O andar cabisbaixo identifica o monstro. O monstro nascido hoje. Morto em breve. A fome, nestes dias, é coisa zero, matéria nula. A noite será passada num inferno diferente. O frio, vestido de vermelho, está pronto para as facadas e os passos desamparados cantam silêncios. Os cartões – apaixonadamente encharcados. O monstro dele irá lembrar-lhe passados longínquos e aí, nessa tortura, tornar-se-à mais mártir que nunca. Ele, um comum sem-abrigo, sentirá que o natal não é para todos. Felizmente. O natal morreu. Uma morte nunca anunciada.
O natal é um país que cheira a podre. Um lugar onde os joelhos suportam feridas. Onde os corações são dentes separados. Nunca a celebração será honesta! Desde o motivo às constatações, aos costumes. O natal é uma merda espetacular.

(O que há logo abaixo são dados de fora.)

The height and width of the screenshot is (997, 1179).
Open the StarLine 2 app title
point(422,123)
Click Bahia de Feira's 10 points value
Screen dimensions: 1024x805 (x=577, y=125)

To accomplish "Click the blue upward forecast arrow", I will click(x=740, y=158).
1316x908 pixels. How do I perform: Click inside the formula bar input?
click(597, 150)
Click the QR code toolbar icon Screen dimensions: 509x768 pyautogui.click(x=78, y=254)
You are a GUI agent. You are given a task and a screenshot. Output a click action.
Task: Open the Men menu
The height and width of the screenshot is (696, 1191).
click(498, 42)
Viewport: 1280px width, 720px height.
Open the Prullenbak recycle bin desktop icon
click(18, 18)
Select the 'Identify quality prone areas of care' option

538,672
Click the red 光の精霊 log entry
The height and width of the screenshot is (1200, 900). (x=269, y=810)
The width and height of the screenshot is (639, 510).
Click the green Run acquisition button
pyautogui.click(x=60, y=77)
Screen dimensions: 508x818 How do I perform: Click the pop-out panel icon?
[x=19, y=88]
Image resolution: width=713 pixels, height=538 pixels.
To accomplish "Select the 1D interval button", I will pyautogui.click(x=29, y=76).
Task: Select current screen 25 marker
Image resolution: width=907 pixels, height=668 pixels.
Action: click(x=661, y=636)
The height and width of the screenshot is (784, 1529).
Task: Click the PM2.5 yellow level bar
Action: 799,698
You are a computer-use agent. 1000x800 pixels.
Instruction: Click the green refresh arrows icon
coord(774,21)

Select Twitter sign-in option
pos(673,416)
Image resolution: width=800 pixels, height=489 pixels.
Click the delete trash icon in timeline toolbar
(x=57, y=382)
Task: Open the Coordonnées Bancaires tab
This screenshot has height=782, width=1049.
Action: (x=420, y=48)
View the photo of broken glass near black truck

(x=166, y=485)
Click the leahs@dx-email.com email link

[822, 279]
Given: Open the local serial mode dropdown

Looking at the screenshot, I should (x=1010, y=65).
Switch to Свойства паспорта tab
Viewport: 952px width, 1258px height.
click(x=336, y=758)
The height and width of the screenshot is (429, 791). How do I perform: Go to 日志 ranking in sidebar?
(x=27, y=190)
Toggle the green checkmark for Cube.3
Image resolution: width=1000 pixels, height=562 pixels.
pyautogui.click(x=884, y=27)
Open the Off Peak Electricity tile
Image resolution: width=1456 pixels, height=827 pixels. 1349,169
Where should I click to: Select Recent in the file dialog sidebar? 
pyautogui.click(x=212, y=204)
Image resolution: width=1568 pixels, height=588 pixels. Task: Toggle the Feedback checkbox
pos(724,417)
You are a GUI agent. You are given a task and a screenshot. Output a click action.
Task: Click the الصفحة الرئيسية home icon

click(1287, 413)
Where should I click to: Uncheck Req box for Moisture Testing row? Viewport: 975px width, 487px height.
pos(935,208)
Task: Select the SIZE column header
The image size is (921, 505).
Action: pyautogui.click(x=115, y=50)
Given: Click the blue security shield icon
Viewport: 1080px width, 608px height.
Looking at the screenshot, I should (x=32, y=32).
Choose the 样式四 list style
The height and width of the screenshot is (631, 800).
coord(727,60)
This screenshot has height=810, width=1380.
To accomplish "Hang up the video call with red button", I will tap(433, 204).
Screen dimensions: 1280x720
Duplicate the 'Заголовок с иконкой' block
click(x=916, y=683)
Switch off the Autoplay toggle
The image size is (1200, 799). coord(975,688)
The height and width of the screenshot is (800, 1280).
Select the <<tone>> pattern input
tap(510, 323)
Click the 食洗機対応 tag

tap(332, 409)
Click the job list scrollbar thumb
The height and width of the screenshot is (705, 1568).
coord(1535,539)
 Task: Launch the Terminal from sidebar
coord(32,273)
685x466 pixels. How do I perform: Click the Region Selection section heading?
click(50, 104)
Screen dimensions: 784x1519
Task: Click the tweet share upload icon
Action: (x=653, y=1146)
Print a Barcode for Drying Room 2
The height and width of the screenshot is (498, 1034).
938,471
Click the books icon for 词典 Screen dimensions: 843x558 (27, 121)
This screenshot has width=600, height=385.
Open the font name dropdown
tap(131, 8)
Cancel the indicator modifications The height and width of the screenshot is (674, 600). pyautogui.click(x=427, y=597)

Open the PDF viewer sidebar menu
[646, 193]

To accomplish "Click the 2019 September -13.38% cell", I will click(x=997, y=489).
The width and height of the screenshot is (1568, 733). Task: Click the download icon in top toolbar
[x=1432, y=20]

Os lacinhos e os embrulhinhos e as luzinhas e os bonequinhos e as corzinhas e todas essas coisinhas próprias deste período são náuseas e emanam vómitos contentes, provenientes dos transeuntes que ostentam presentes à “última ceia” – nós. O natal é uma merda espetacular.
E os velhinhos, muitos sozinhos. Oh, coitadinhos! Anseiam fins nos princípios dos “ainda não” desacreditados. Coitadinhos. E os que morreram nestes dias? E os que, sufocados, estão lá no hospital? E os que, no leito da doença, nos assombram a memória? – lembramo-nos e esquecemo-nos ao primeiro desembrulho. O natal é uma merda espetacular.
Abram alas à mentira. Ao natal. À alegria. Deixem passar as batatas e o bacalhau. Que se ligue o aquecimento ou a lareira ou qualquer coisa porque “faz frio”. Ah!, mas que se coma rápido porque as crianças – famintas – estão impacientes. Pelos presentes. Agitados. Ansiedade. Rápido! Rápido! O mundo não interessa. Lá fora? “Faz frio” – sinto muito. É natal, é natal. Saudação e luz. O natal é mesmo uma merda espetacular.